_Exercises to complete_
1. According to the forum thread on interrupt handling, what makes the handler ready to run? Answer in one to three sentences.
2. Proceed with the forum thread on interrupt handling, starting after its last sentence.

_Text provided_
** begin **

Here are some things I have noticed:
[fixed]

Based on your comments I think you are a little confused about the
difference between InterruptAttach() and InterruptAttachEvent().

Confused isn’t the half of it. I do, or did anyway, DSP for most of my
career. Programming was just a tool to get it done. Thanks for the
assistance and patience.

.dk


Chris McKillop <cdm@qnx.com> “The faster I go, the behinder I get.”
Software Engineer, QSSL – Lewis Carroll –
http://qnx.wox.org/

David Kuechenmeister wrote:

I understand, perhaps incorrectly, that the ISR isn’t scheduled, the
interrupt just needs to be detected.

More precisely, the kernel has a built in ISR, capable of returning an
event registered by a user program.

It’s the returned event from the ISR
that makes the handler ready to run. I think hardware interrupts are the
lowest priority on a x86 processor, so if the kernel was busy and had
disabled interrupts, I would never see the hardware interrupt that arrived
during that busy time, would I?

Not if interrupts were disabled, but disabling interrupts, is “a bad
thing”, and the kernel shouldn’t do this for more than a few hundred
nanoseconds (maybe a couple of microseconds worst case on a P166).

** end **

_Provided data_

** begin **

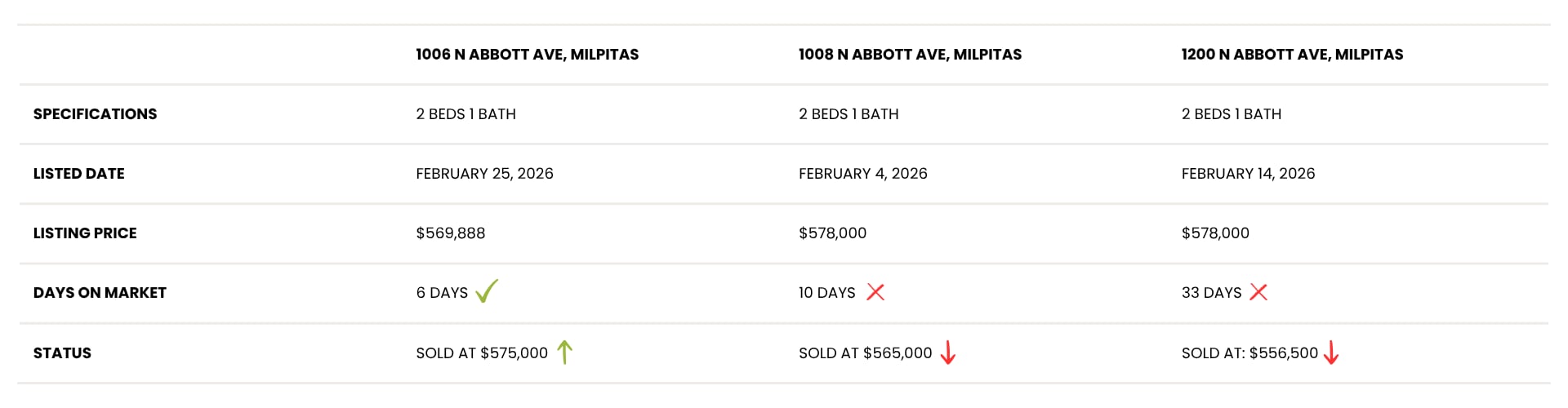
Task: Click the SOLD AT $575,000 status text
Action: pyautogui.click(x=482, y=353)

** end **
** begin **

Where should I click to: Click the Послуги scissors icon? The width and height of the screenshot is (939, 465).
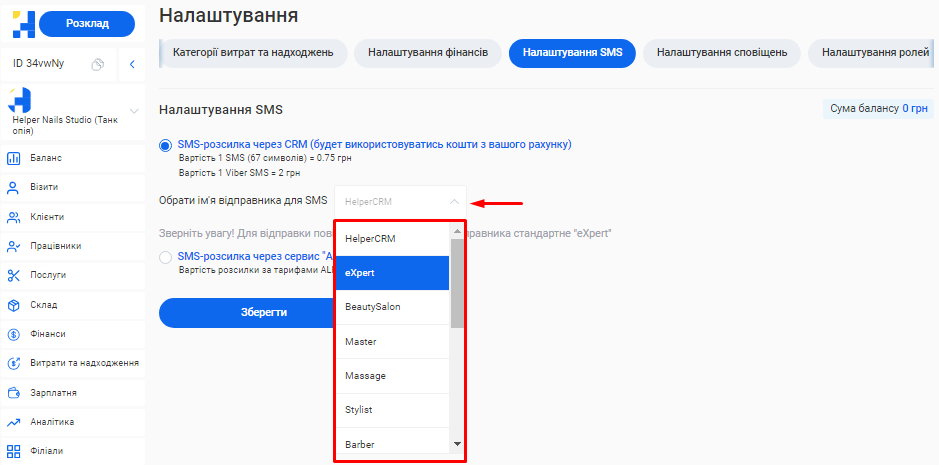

** end **

_Results_
1. The kernel has a built-in ISR that can return an event registered by a user program. That returned event makes the handler ready to run.

2.
I didn’t look at the scheduling latency because I have a FPGA that handles
the I/O at 600 Hz. The fine time differences would be lost because all the
data is output at the same time during a 600 Hz frame. I might look at
writes on the address bus, though.

I would definately check it out, if for nothing more, than to satisfy
yourself that it is reasonably small.

I tried the InterruptAttachEvent(Timer_IRQ,&timer_isr_event,0) call just to
try a different route to the handler. I figured if the context switches to
the ISR were removed, the timing might be changed enough to see some change
in the overall behavior. It didn’t.

If all your ISR did was return the event, you shouldn’t see any
difference, since that is exactly what the “built in” ISR does (other
than - perhaps - a very tiny additional latency difference due to the
kernel not having to establish addressability for your ISR).

The problem seems to still be missed interrupts, rather than handler
scheduling. I say this, because when the InterruptAttachEvent as defined
above, isn’t the kernel is solely responsible for detecting the interrupt
and scheduling the handler? That is, doesn’t the kernel perform the
additional function of the ISR that is used with the InterruptAttach() call?

Exactly, but there is a limit to how many events can be queued up in the
kernels data space. Ultimately, if the average scheduling latency were
too high for your interrupt rate, you would eventually (over hours/days)
see lost interrupts. Since this is what you are seeing, it’s worth a
look (my guess is that scheduling latency, is not at fault, but there
always could be some obscure weirdness happening I suppose).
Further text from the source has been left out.